- _Excerpt provided_:
%%

The first time I went to Pucallpa I met a painter, Pablo Amaringo, in his workshop, Usko Ayar. It was filled with enormous paintings of strong colors, images and symbols associated with an ayahuasca “trip.” Amaringa is continuing the tradition of the shipibo, the community of 25,000 people concentrated mainly in Ucayali.
The shipibos are a group of the pano family that lives in the small villages next to the rivers and lakes that surround Pucallpa. Some, like San Francisco and Nuevo Destino, can be visited and there one can see the beautiful art, fabrics and ceramics that are created. The intricate geometric designs draw your attention. These designs use as inspiration the anaconda, the mother of the water, the power that sustains the world and the hexagonal shapes that you see when you take ayahuasca.
Pucallpa is the capital of the Ucayali region and is the second largest river port in Peru. The area is accessible by land, through a 15-hour trip from Lima, by plane, or by boat, sailing from the Amazon and the Ucayali River.
The city’s name means "red earth," which references the color of the soil of this jungle city, on the border with Brazil.

%%

- _Source data_:
%%

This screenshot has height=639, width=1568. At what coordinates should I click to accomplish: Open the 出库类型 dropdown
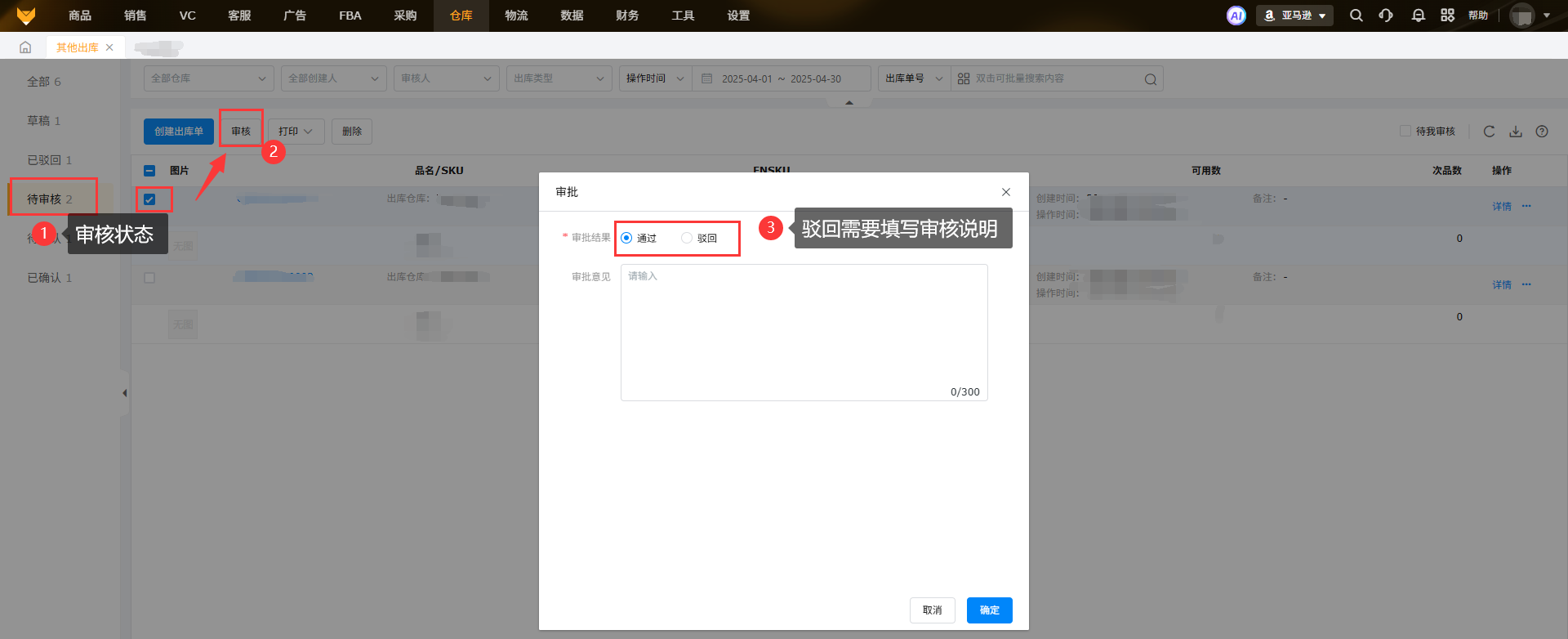(559, 78)
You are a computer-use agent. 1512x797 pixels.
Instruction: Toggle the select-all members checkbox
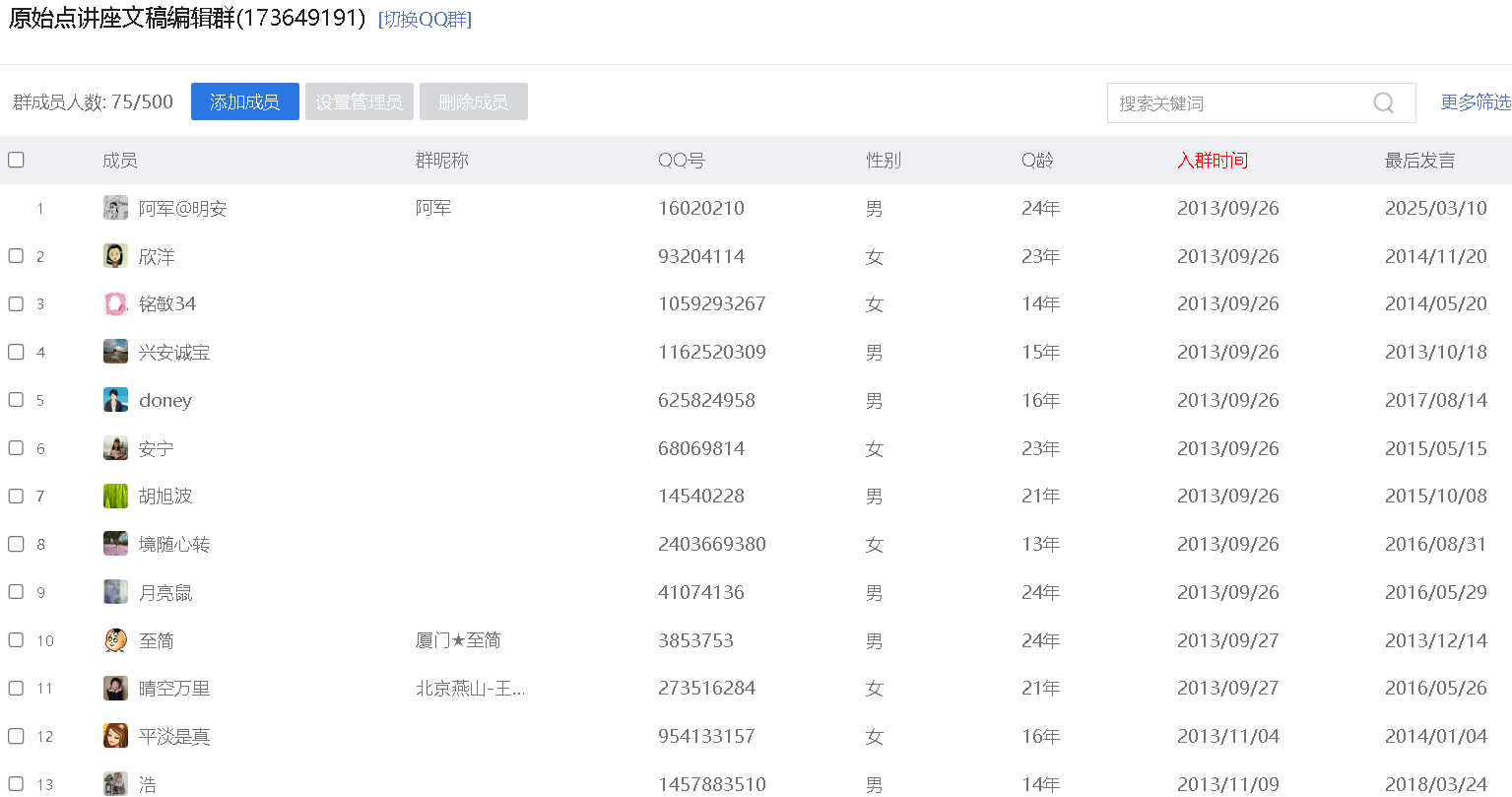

%%

- _Problem set_:
A) From the passage about Pucallpa, reproduce the text starting with "The shipibos are" and going on through "the Ucayali River.", switching "anaconda" to "jaguar".
B) According to the passage about Pucallpa, how long is the trip by land from Lima?

- _Answers to the exercise_:
A)
The shipibos are a group of the pano family that lives in the small villages next to the rivers and lakes that surround Pucallpa. Some, like San Francisco and Nuevo Destino, can be visited and there one can see the beautiful art, fabrics and ceramics that are created. The intricate geometric designs draw your attention. These designs use as inspiration the jaguar, the mother of the water, the power that sustains the world and the hexagonal shapes that you see when you take ayahuasca.
Pucallpa is the capital of the Ucayali region and is the second largest river port in Peru. The area is accessible by land, through a 15-hour trip from Lima, by plane, or by boat, sailing from the Amazon and the Ucayali River.

B) The trip by land from Lima takes 15 hours.